第十二話マリクvs城之内 苦痛と絶望の闇 作:サクラ

「ふぅ〜。よし!」

城之内は深呼吸をしてデュエル場に立つ。対戦相手であるマリクはまだ到着していないため、緊張を解そうと深呼吸や屈伸運動をしたりしてアップをする。するとエレベーターが到着した音が聞こえて来た。

「来たな……!マリク!」

マリクはニヤニヤ笑いながらデュエル場へと上がっていく。

「マリク!テメェだけは絶対許さねぇ!卑怯なマネをした上に、俺たちの絆を弄びやがったテメェはこの俺がぶっ倒してやる!」
「クハハ……雑魚の分際でよく吠えるな。安心しな……。直ぐに楽にしてやるからよぉ」

マリクはニヤニヤと笑い続ける。城之内とデッキを交換してお互いカットアンドシャッフルをする。そしてデッキをすとデュエルディスクにセットした。

「では決勝トーナメント第3戦、城之内克也vsマリク・イシュタールのデュエルを開始する。デュエル開始ぃ!」

「「デュエル」」

お互いのデュエルディスクが変形する。

「俺の先攻……。先ずはコイツだ。《ギル・ガース》を攻撃表示で召喚。更に3枚カードを伏せて、魔法カード《天よりの宝札》発動。これでお互い手札が6枚になるようにカードをドローする。ターンエンド」

マリク LP4000
ギル・ガース ATK1800

城之内LP 4000

「俺のターン!ドロー!カードを2枚伏せて、《アックス・レイダー》召喚!攻撃力1700!ターンエン──ッ!?」

城之内のターン終了を宣言した時、辺りが突然重苦しい暗闇に包まれた。明らかに飛行船による雲の影響などではなく、これは……

「闇のゲームの始まりだぜ?城之内ぃ……」
「この空気、遊戯がペガサスと戦った時と同じか……!?」

遊香は居なかったが、遊戯と城之内は『決闘者の王国』に参加してミレニアムアイを持つペガサス・J・クロフォードとデュエルをした事があった。あの時もペガサスの奥の手として闇のゲームステージを作り出していた。

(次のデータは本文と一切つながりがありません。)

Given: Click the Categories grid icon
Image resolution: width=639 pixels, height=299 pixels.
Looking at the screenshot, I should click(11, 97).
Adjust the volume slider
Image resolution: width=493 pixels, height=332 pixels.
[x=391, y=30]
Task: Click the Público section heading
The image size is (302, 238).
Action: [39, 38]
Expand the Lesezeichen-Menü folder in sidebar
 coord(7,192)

「へ……受けてやるぜ!闇のゲームをな!そしてマリク、テメェをぶっ倒す!」
「クハハ、イキがいいな……。いい事を教えておいてやるよ……。この闇のデュエルステージで起こることは、モンスターとの命の共有。自分のモンスターが倒されれば、そのモンスターと同じ痛みを受けてもらう。そして、敗者には罰ゲームとして永遠の深い闇の世界へと身を沈めていく。ゆっくり……ゆっくり、永遠の苦痛と共に死の世界へ落ちていく。クハハ、どうだ?興奮するだろう?いいなぁ城之内。もうじきお前はそれを味わえるんだからよぉ!」

マリクは大きく笑う。城之内はマリクとこの空気に飲み込まれないように気をしっかり持つ。

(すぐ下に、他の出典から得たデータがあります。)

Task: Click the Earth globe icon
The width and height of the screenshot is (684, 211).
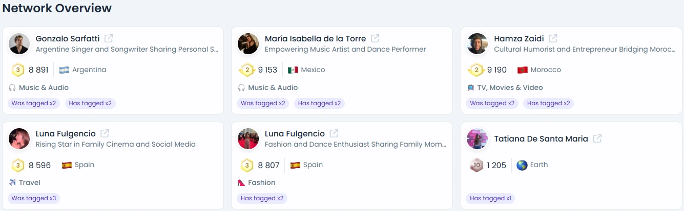Action: pos(522,165)
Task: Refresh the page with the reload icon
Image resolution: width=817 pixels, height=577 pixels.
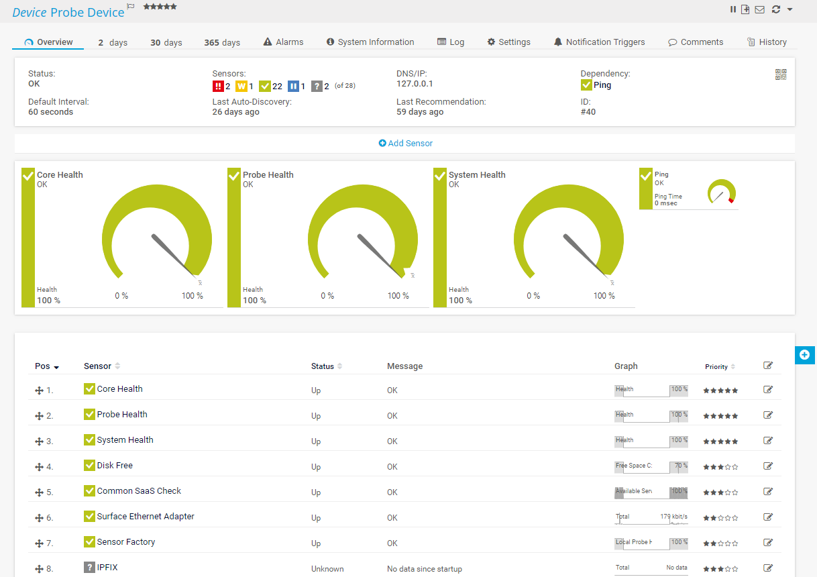Action: pos(776,9)
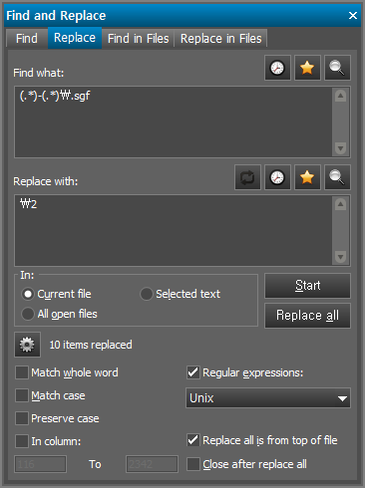Open Find what history clock icon

tap(277, 68)
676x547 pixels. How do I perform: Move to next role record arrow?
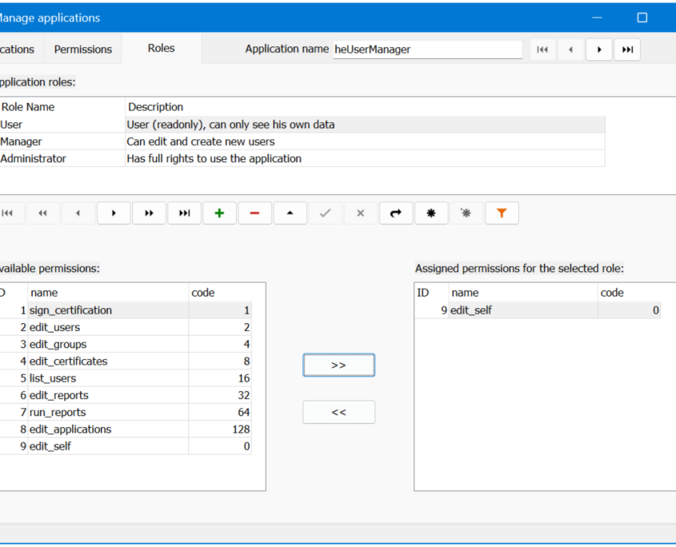114,213
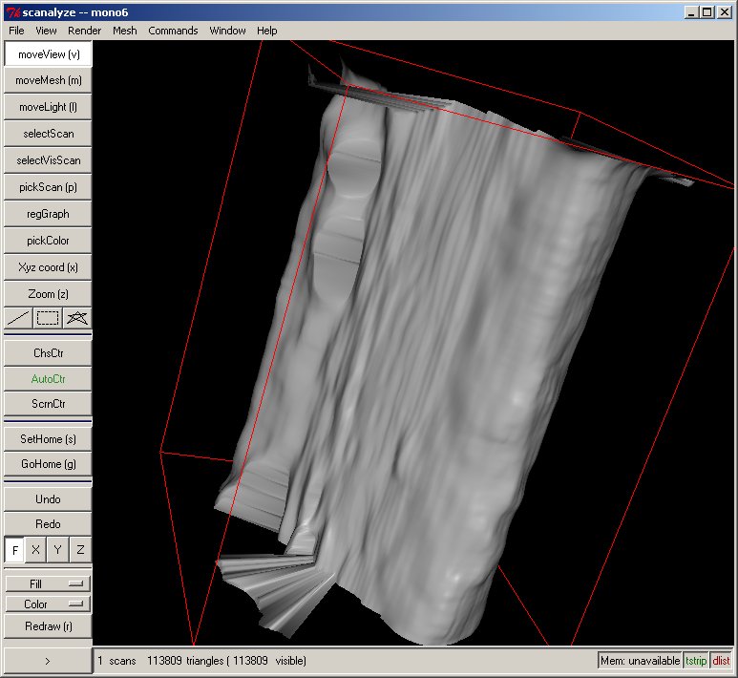Open the Fill render mode dropdown

coord(48,583)
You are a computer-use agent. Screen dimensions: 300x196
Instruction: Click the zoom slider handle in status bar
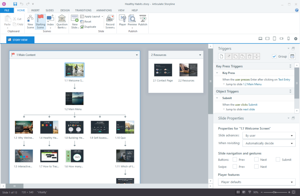[274, 192]
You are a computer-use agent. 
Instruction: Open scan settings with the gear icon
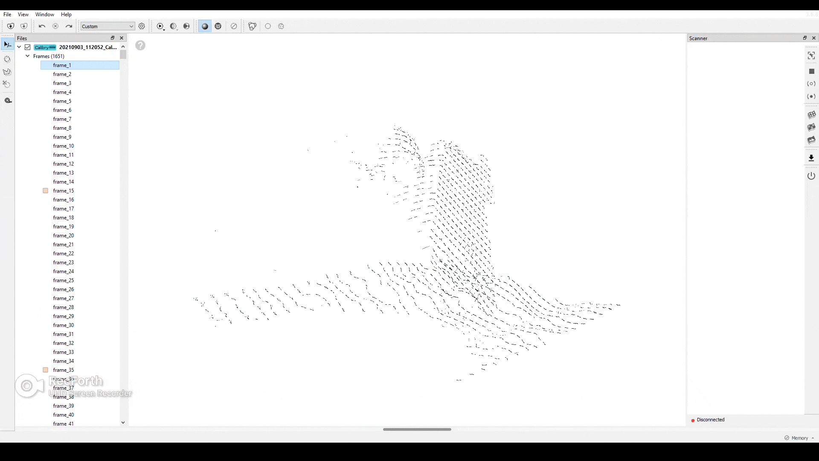142,26
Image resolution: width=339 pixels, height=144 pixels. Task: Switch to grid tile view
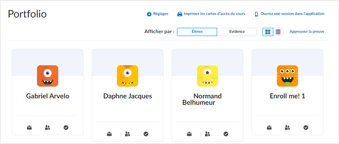268,32
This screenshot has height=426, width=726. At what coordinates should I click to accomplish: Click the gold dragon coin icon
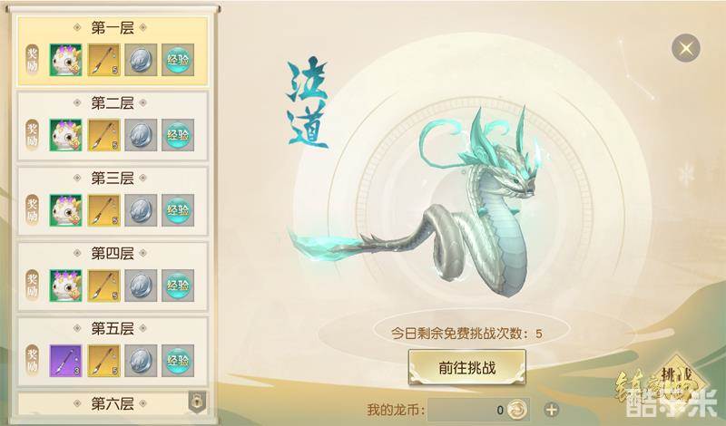coord(516,410)
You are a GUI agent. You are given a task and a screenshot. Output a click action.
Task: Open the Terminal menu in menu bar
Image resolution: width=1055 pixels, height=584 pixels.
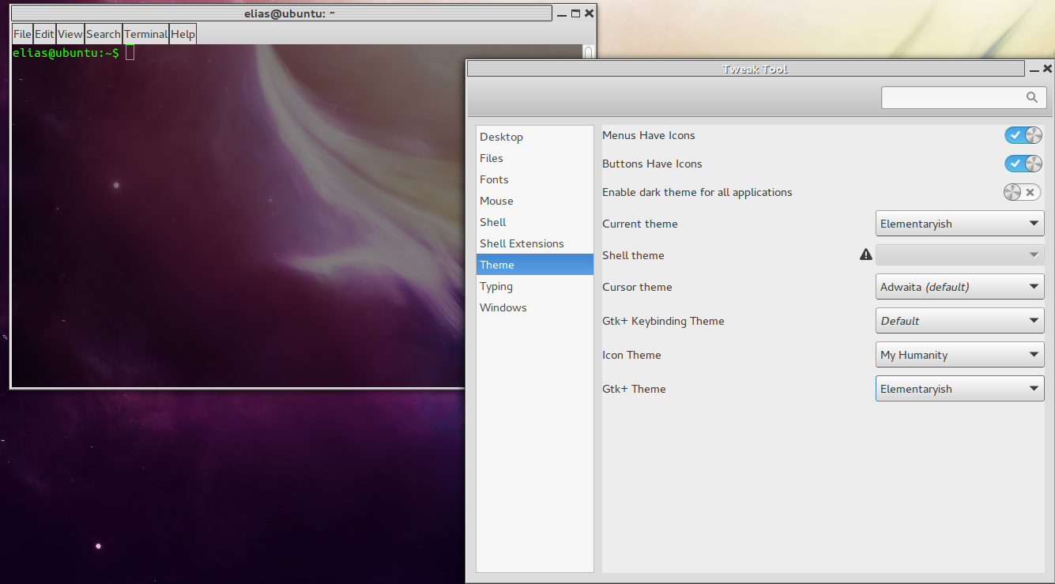[145, 34]
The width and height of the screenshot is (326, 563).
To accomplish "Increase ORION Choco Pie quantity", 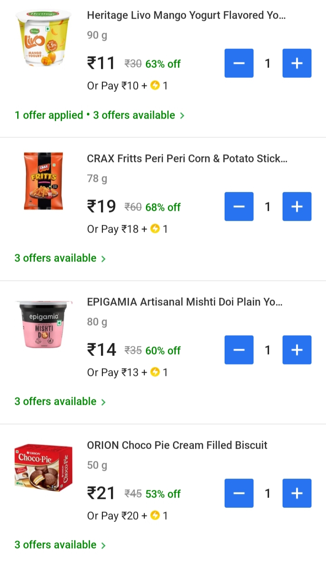I will pyautogui.click(x=297, y=493).
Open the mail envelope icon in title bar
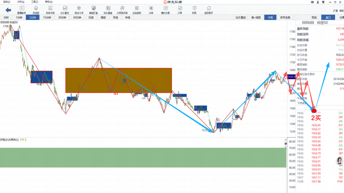The image size is (344, 193). pos(312,2)
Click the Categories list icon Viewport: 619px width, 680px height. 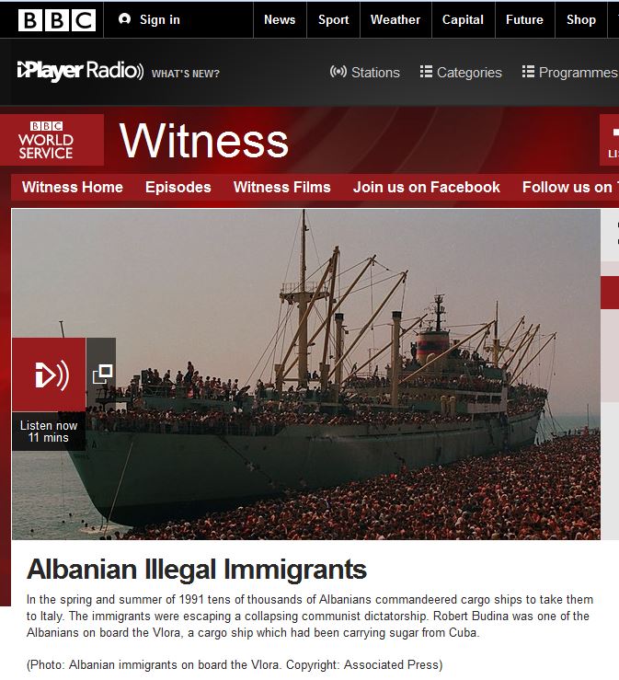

「では、俺のターンだなぁ。ドロー……来たぜ!俺は《処刑人マキュラ》を召喚。更に装備魔法《黒いペンダント》を装備。これで《マキュラ》の攻撃力が500上昇!バトルだ2100となった《処刑人マキュラ》で《アックス・レイダー》に攻撃!」
「させるかよ!罠カード発動!《鎖付きブーメラン》!これで俺の《アックス・レイダー》も攻撃力が500アップする!返り討ちにしろ!《アックス・レイダー》!」

アックス・レイダーは出現した鎖に繋がれた鉄製のブーメランをグルグル回して、突っ込んでくる《処刑人マキュラ》を倒した。

「ぐっ……はは。いいねぇ……そう来なくちゃ面白くない」

気味悪く笑うマリク。余裕を崩さないその姿に城之内は気を引き締める。

「だが、《黒いペンダント》には更なる効果があってなぁ……。こいつを装備したモンスターが墓地に送られた事で、貴様に500のダメージを与えるのさ!」

城之内のライフから500引かれる。なんて男だ。城之内は思う。自らが戦闘によって先制ダメージを与えて流れを引き寄せたつもりが、すぐさま自分のライフを逆転されてしまった。城之内は唇を噛みながらマリクを睨み付けた。

マリク LP3900
城之内 LP3500

「まだ終わりじゃあないぜ?《処刑人マキュラ》は墓地に送られたターン、罠カードを手札から発動出来るようになるんだよ!よってこのカードを発動《命の綱》」
「《命の綱》?」
「教えてやるよ。《命の綱》はモンスターが戦闘で破壊され墓地に送られた時に手札を全て捨てる事で、破壊されたモンスターの攻撃力を800上げて蘇生する事ができる!復活しろ!《処刑人マキュラ》!」

マリクの目の前に墓地に続くゲートが開かれ、そこに一本の綱が垂らされる。少しずつ上がってくる綱を見ていると、先程アックス・レイダーに倒されたはずの処刑人マキュラが上がって来た。マリクの宣言通り、マキュラの攻撃力は2400まで上がっており、城之内の鎖付きアックス・レイダーの攻撃力2200を上回っていた。そして今はまだバトルフェイズである。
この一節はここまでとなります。